More people showed up than I thought was possible for my mother. Family on my dad's side came by, family of hers came, even apparent friends of her came? It was all too much, so I hid in the bathroom, reading the letters from my father.

Dear Greyson,

Today, a buddy of mine died. He made a simple mistake while doing some drills and boom, that's the end of it. Life is so fragile baby girl. It's easy to be scared about your next move. Don't let the fragility of life, make you fragile. Stay confident and live to the fullest. That's all we got in this world. How we choose to live it. I keep praying for you and your momma.

I love you so much.

-Daddy

I needed the words of encouragement since I was the one who had to say a few words today.

I heard a knock at the door, "Are you okay?" I heard Peter's voice.

It was so nice of him to be there for me during this. I thought about telling others from the office, at the very least, Jackson or Amanda. However, I knew I'd have to listen to, 'Are you okay?' endlessly, and I didn't want to do that.

"Yeah, I'll be out in a minute," I called back to him, shoving the letter beck in its box. It was like I was carrying his ashes, the way I kept his letters on me.

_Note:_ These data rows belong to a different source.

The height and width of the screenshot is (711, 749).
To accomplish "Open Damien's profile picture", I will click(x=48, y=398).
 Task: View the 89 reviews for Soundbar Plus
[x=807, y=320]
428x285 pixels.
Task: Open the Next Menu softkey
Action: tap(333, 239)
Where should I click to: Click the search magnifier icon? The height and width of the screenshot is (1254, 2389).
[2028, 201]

It definitely gave me strength.

I left the stall I was in to look at myself in the mirror. I didn't like the long black dress I was in. It was far too depressing. I opted out of wearing black gloves, but did braid my hair so that I could wear the veiled hat, Mrs. B gave me. She was also in attendance.

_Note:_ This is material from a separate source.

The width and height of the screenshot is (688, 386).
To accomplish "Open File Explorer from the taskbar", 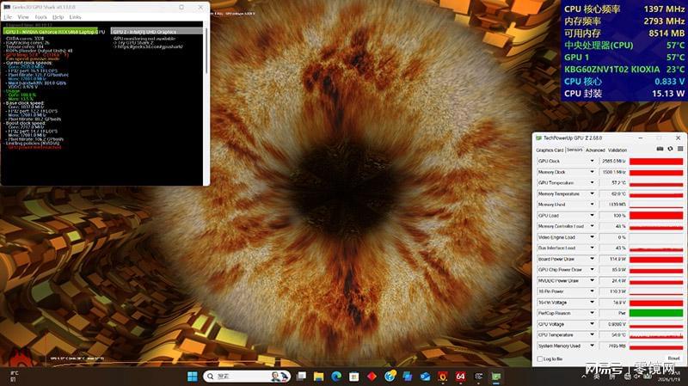I will (x=318, y=377).
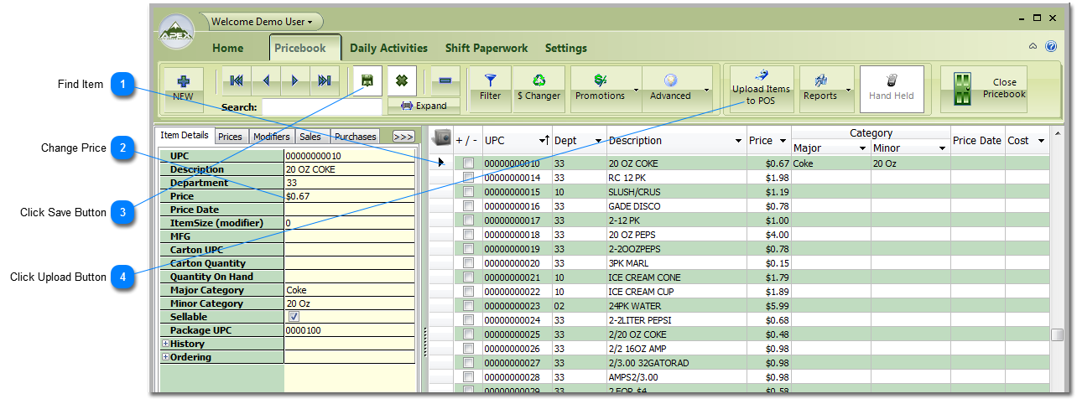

My eyes were slightly hidden behind the lacy veil, and I looked exceptionally depressed. I wondered if I would cry during my speech.

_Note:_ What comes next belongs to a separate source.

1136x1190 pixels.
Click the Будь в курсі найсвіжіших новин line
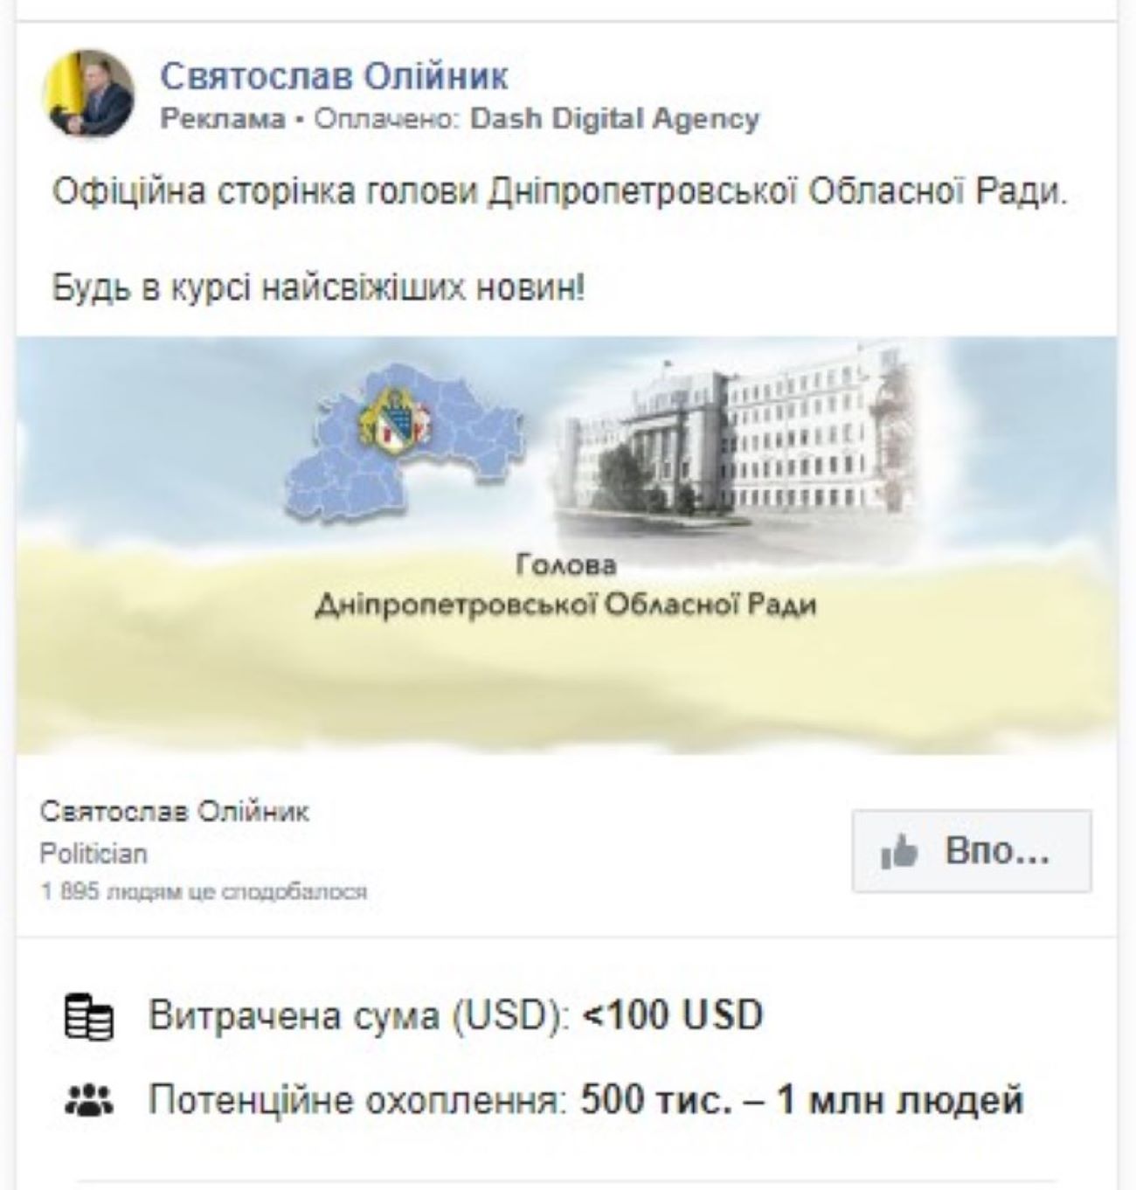(x=318, y=287)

I finally rinsed my hands with water, scooped my dad's box under my arm and exited the bathroom.

Peter was sitting on a bench nearby and stood up when I made an appearance. Without saying a word, he took my arm in his and led me to the main space.

I watched as some people had the audacity to bring tissues to their eyes, like they were crying. I walked over to my seat in the front. The pastor came up to me then and told me we were about to begin the service. I nodded in agreement. The sooner we started, the sooner it would end.

It was an open casket service. I wasn't sure what I was doing when I made the arrangements. I just remembered my father having an open casket service and chose that one. My mother had set aside a good amount of money for her death.

She seemed to only think about death in her life. She wanted to have a casket that matched my father's, and be buried in his grave. It was written in her will, and since she was his widow, she'd get at least that much.

I didn't like it. I didn't want to have visits to him, be littered with her memory.

My uncle grabbed my shoulder then and squeezed it. I looked back at him, aunt DeeDee and Liz and they gave me a sad smile. I took notice of some of my cousins before turning back around.

Jay and his girlfriend came then. I wanted them to sit next to me up at the front. They both took turns giving me a hug, Jay also shook Peter's hand and then also reached behind us to shake hands with Uncle Tim. Jay looked so out of character in his black suit. It was definitely too tight, and I knew it had to be the only suit he owned. Probably from high school. It didn't fit him with how much he worked out. Once they took their seats, Jay handed me some flowers he had been holding.